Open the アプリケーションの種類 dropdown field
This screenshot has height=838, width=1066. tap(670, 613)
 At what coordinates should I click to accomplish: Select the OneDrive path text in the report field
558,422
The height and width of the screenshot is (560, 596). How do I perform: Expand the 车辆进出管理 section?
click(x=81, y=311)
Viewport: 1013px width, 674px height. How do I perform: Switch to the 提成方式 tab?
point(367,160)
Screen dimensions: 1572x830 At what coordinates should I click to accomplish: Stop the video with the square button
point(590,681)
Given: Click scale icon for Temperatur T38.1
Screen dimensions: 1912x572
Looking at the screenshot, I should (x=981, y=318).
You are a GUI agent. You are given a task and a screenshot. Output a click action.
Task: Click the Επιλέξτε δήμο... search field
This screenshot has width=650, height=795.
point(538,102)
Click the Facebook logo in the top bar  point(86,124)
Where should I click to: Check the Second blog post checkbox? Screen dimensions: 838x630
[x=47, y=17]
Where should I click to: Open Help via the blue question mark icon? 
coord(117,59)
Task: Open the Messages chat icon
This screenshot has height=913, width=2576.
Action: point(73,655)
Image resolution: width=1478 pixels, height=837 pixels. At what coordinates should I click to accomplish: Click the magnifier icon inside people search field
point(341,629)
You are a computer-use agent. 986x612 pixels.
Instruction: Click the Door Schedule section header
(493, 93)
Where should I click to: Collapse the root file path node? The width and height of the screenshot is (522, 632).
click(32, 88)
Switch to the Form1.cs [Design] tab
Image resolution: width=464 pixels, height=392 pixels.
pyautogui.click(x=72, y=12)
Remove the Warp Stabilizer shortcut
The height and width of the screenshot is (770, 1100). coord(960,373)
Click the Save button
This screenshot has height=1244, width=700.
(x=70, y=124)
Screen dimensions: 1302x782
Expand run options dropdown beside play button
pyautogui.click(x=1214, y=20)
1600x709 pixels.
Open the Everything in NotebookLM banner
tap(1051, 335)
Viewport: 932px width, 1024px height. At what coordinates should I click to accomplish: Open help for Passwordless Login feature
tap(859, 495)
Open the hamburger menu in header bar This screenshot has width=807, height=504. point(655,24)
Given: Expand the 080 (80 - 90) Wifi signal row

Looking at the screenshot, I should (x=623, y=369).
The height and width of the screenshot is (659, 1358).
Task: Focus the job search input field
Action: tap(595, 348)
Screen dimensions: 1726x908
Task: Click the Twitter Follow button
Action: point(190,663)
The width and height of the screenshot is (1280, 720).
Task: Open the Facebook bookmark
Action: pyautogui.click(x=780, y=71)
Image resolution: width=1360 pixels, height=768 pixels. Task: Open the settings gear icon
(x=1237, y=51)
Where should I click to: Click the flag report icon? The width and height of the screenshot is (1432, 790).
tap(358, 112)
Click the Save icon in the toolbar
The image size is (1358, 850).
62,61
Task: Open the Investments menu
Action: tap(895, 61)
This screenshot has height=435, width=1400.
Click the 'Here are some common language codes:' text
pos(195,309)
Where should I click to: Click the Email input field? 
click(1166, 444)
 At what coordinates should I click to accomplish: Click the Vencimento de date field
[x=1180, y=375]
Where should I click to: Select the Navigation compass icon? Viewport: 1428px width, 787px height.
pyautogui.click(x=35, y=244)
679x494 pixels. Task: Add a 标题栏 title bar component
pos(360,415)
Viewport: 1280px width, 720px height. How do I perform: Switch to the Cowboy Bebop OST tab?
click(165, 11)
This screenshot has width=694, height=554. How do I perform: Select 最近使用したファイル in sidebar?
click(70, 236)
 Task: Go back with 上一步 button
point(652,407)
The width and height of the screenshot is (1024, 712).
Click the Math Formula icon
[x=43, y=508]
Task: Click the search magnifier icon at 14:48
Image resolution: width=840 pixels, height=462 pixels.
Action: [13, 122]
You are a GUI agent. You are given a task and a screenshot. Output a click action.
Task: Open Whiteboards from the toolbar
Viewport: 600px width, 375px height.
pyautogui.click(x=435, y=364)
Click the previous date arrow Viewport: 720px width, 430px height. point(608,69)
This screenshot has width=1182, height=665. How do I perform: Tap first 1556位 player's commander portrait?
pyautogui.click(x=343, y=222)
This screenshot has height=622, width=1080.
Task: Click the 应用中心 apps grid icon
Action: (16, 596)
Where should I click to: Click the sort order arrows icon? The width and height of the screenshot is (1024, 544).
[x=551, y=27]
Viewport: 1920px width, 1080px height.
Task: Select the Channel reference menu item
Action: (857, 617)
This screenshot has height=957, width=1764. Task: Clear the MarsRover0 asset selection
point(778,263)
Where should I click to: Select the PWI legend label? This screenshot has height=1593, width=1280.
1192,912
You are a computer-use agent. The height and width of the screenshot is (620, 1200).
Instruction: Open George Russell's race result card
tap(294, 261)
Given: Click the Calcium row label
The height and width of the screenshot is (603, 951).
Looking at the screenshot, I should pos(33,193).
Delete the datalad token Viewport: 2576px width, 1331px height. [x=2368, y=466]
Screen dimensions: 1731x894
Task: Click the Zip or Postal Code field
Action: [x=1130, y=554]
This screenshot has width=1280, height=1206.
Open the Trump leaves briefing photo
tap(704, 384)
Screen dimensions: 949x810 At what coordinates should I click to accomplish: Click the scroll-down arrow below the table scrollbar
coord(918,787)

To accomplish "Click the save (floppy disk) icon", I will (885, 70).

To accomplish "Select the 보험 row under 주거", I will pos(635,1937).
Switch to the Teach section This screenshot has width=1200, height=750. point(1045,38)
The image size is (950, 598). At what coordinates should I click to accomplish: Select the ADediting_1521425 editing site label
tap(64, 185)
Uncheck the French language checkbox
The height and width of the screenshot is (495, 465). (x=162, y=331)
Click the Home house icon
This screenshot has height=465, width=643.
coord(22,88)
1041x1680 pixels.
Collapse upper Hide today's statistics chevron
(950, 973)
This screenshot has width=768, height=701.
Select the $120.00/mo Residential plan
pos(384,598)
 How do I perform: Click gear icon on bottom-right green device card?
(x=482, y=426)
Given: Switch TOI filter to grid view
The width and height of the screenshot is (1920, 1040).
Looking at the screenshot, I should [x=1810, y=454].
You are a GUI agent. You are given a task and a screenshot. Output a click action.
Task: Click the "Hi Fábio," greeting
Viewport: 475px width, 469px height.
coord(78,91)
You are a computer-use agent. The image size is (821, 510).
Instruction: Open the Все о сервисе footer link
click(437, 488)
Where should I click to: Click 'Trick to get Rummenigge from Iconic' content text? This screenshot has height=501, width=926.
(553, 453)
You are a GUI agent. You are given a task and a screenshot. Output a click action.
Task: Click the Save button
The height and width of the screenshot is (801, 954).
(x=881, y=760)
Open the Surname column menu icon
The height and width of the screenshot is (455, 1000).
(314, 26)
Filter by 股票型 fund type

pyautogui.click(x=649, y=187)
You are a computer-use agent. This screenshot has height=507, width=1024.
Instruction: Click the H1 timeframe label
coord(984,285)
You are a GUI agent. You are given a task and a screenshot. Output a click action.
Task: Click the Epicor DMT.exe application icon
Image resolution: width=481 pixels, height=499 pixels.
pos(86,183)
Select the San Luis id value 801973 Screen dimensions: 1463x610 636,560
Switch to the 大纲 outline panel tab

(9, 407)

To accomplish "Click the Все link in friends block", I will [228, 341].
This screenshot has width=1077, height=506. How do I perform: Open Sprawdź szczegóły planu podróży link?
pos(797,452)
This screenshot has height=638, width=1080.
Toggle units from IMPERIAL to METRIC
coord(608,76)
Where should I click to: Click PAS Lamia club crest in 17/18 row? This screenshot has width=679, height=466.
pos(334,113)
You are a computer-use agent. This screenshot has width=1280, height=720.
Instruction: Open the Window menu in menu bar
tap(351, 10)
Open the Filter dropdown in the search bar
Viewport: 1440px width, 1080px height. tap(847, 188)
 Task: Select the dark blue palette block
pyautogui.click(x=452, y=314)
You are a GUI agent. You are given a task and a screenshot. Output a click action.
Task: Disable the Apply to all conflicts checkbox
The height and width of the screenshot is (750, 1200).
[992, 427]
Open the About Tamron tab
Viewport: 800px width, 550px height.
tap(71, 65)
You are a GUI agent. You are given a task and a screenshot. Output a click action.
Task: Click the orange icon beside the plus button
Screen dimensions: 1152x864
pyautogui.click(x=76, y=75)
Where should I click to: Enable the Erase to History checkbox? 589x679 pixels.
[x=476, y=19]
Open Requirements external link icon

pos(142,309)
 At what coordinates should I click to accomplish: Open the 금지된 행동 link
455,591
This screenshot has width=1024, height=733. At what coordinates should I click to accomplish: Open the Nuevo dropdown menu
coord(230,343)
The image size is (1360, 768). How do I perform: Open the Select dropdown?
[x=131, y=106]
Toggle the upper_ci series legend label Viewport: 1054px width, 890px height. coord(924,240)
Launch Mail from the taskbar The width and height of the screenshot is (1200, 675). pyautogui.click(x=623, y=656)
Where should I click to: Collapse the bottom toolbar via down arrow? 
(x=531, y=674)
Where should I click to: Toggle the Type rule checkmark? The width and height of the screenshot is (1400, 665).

PROBLEM TO SOLVE: Look through the entries for the string "will". Every line that has it belongs in the answer.

REPLY TO THE TASK:
To accomplish "Click the save (floppy disk) icon", I will (885, 70).
To accomplish "Select the 보험 row under 주거", I will pos(635,1937).
To accomplish "Click the Все link in friends block", I will [228, 341].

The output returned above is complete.